Want to see if our educational lag could affect your child’s college plans? Take the "Third World Challenge." The producer of the documentary "Two Million Minutes" has teamed up with an online educational program to create an online test. This test is a simplified version of the test that rural Indians must take to go on to 11th grade. This test is for our entering 12th graders - our soon-to-be college applicants. Given the falling dollar, greater numbers of international students are expected to apply to American colleges next year. This might be useful to see what your child is up against.

Dawn Davies
Woodridge Road


[In part, Dawn replied as follows to a Town Crier discussion board post responding to her original letter.]

Many sources are now also making clear what the problem is, and it is not primarily money. It is a lack of focus. The extracurriculars many support so strongly come at a cost that is more than financial - it is academic.

[Regarding], class size as a determinant of academic performance, [it] is worth noting that, after pots of money being thrown at reducing class size, the idea has lost credibility with almost any authority except the educational unions. For instance, Patrick's plan to improve education contains no reference to reducing class size beyond second grade. Nowhere in any recent source I could find is class size for older grades pushed as an initiative.
I couldn't agree more with Dawn's original overall point. The data clearly show impressive performance on the part of select students in other countries. US schools are well-advised to benchmark against best international educational practices.

Similarly, the data show that some charter schools do quite well (see below for MA details). It does not surprise me when charter schools perform better than public schools, as the families who opt for the charter school path have self-identified as being motivated. While charter schools are required to accept all students who apply on a lottery basis, they do not necessarily have the same applicant pool as public schools. To randomly take just one local example, the name of the Advanced Math and Science Academy may discourage applications by some students. Regardless, public schools should consider the best practices of charter schools as well.

Massachusetts schools perform among the best in the United States, and the Wayland Public Schools rank near the top of Massachusetts schools when judged on a broad base of measures. This is an excellent position from which to further our pursuit of continuous improvement.

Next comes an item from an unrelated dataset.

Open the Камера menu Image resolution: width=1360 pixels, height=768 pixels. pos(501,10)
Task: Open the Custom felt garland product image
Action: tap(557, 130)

Where the thinking of the Wayland Public Schools begins to diverge is in the area of co-curricular activities: athletics, arts, and activities. For every $10 we spend on academics, we spend $1 on co-curricular endeavors. I'm aware of no evidence to suggest that this is overdoing it with respect to co-curriculars, which provide multiple benefits including but not limited to teamwork, creativity, problem-solving, fitness, and outlets for energies that might otherwise be less constructively applied.

It is a curious decision to downplay the importance of funding. If funding were not important, we would not be spending time, energy, and political capital fighting for overrides. With more funding, we might have full day kindergarten, perhaps a longer school day and year in general, more foreign languages, a better wellness program, and many of the program enhancements we'd like to offer. Certainly, diverting the minimal co-curricular funds won't help us accomplish these objectives, even if these co-curricular activities weren't valuable in their own right.

All of that being said, the WPS constantly strives to improve, in cost-effective ways, looking both inward and outward for successful paths forward.

Charter school performance
This report from the Massachusetts DOE looks at the performance of charter schools compared with their "Comparison School District," or CSD (that is, the conventional public district which the charter school students would otherwise have attended).

The data in this 2006 report only goes through 2005--if there is a more contemporary unbiased report, I would be interested in seeing it. The main conclusion is that in 2005, charter schools significantly outperformed their CSD 36% of the time, whereas the CSD outperformed the charter school 11% of the time.

The report states, "Although that pattern existed for all subgroups, the likelihood of the significant difference favoring the charter school was most prevalent for the racial/ethnic subgroups of African American and Hispanic students and the subgroup of students who are Low Income."

The reader is left to infer how the average and best charter schools compare to a high-performing public school district such as the WPS.